A new benchmark reveals multimodal AI models fall short of dentists in cognitive tasks for analyzing dental radiographs.

A machine-rendered reading of the paper's core claim, the machinery that carries it, and where it could break.

This paper presents OralMLLM-Bench to assess how multimodal large language models handle the cognitive demands of dental radiographic analysis. The benchmark covers three X-ray modalities and organizes evaluation into perception, comprehension, prediction, and decision-making. Through 27 tasks and thousands of clinician comparisons, it maps out where models succeed and where they fail relative to human experts. This matters for developing AI that can safely support dental diagnostics by matching the layered thinking clinicians use in practice.

Core claim

The benchmark evaluates frontier MLLMs on dental image analysis tasks and finds they underperform clinicians, while pinpointing specific strengths in basic perception, weaknesses in higher-level prediction and decision-making, along with common failure modes and suggestions for better alignment with clinical needs.

What carries the argument

OralMLLM-Bench, consisting of 27 tasks across four cognitive categories and three radiograph types, evaluated against 3,820 clinician assessments.

Load-bearing premise

The selected 27 tasks and clinician assessments represent the full multi-level cognitive processes in real-world dental radiographic analysis without major selection or annotation biases.

What would settle it

Demonstrating that MLLMs achieve clinician-level performance on an independent set of clinical dental radiographs using the same cognitive categories would challenge the reported performance gap.

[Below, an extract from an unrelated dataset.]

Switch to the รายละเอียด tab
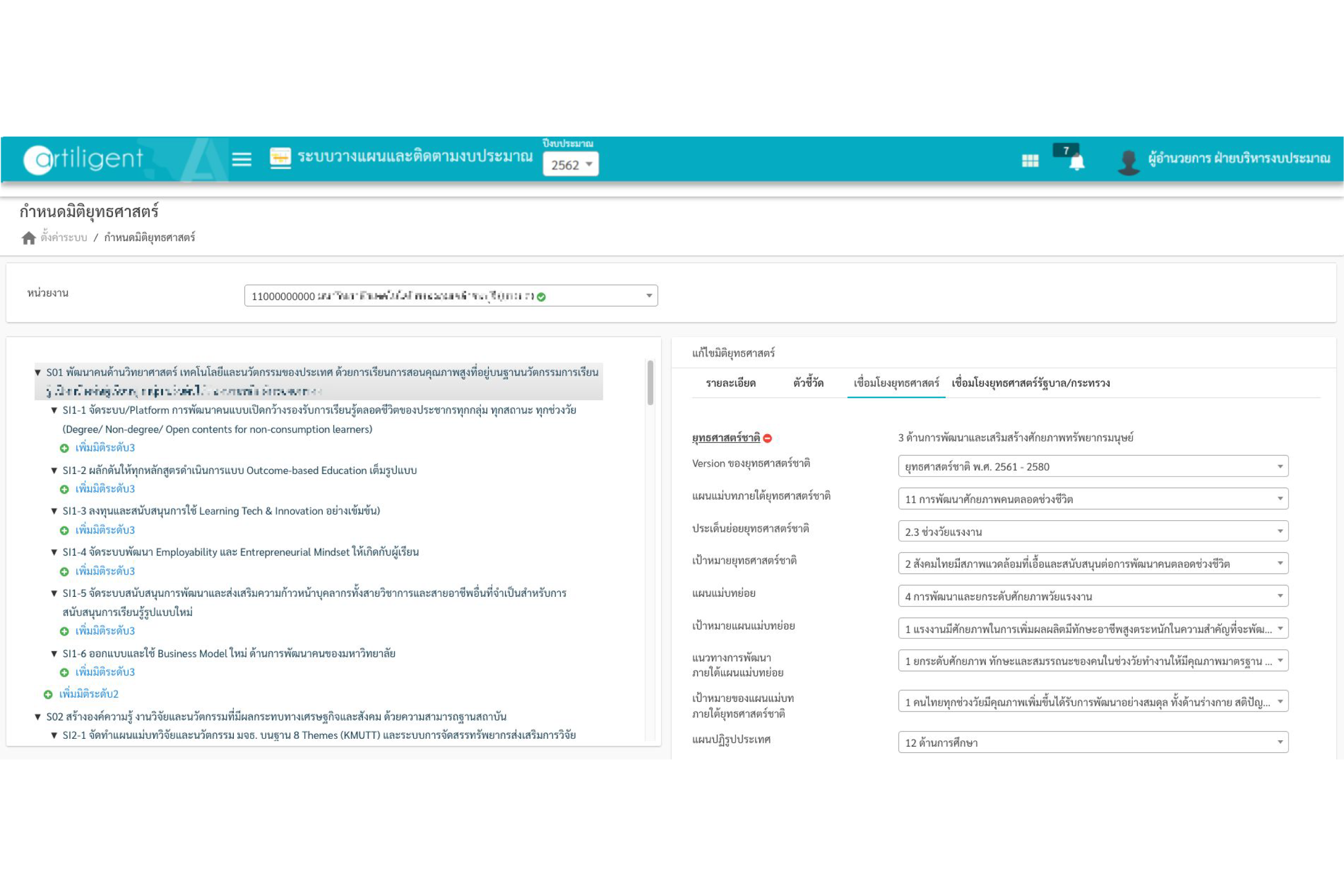The height and width of the screenshot is (896, 1344). click(731, 383)
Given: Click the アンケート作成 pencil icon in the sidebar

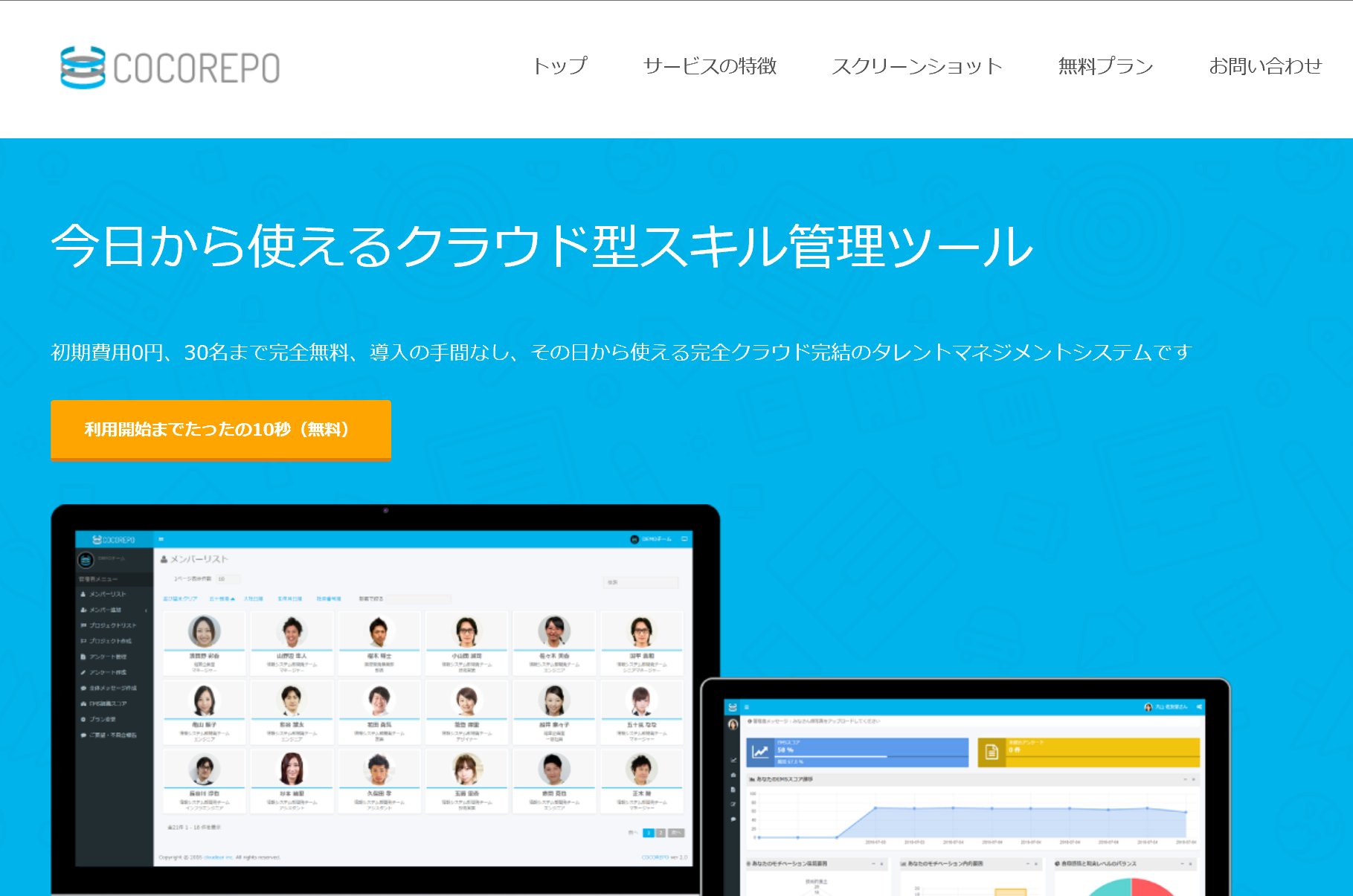Looking at the screenshot, I should tap(83, 672).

read the original abstract

Multimodal large language models (MLLMs) have emerged as a promising paradigm for dental image analysis. However, their ability to capture the multi-level cognitive processes required for radiographic analysis remains unclear. Here, we present a comprehensive benchmark to evaluate the cognitive capabilities of MLLMs in dental radiographic analysis. It spans three critical imaging modalities, i.e., periapical, panoramic, and lateral cephalometric radiographs, and defines four cognitive categories: perception, comprehension, prediction, and decision-making. The benchmark comprises 27 clinically grounded tasks derived from public datasets, with manually curated annotations and 3,820 clinician assessments for evaluation. Six frontier MLLMs, including GPT-5.2 and GLM-4.6, are evaluated. We demonstrate the performance gap between MLLMs and clinicians in dental practice, delineate model strengths and limitations, characterize failure patterns, and provide recommendations for improvement. This data resource will facilitate the development of next-generation artificial intelligence systems aligned with clinical cognition, safety requirements, and workflow complexity in dental practice.

Editorial analysis

A structured set of objections, weighed in public.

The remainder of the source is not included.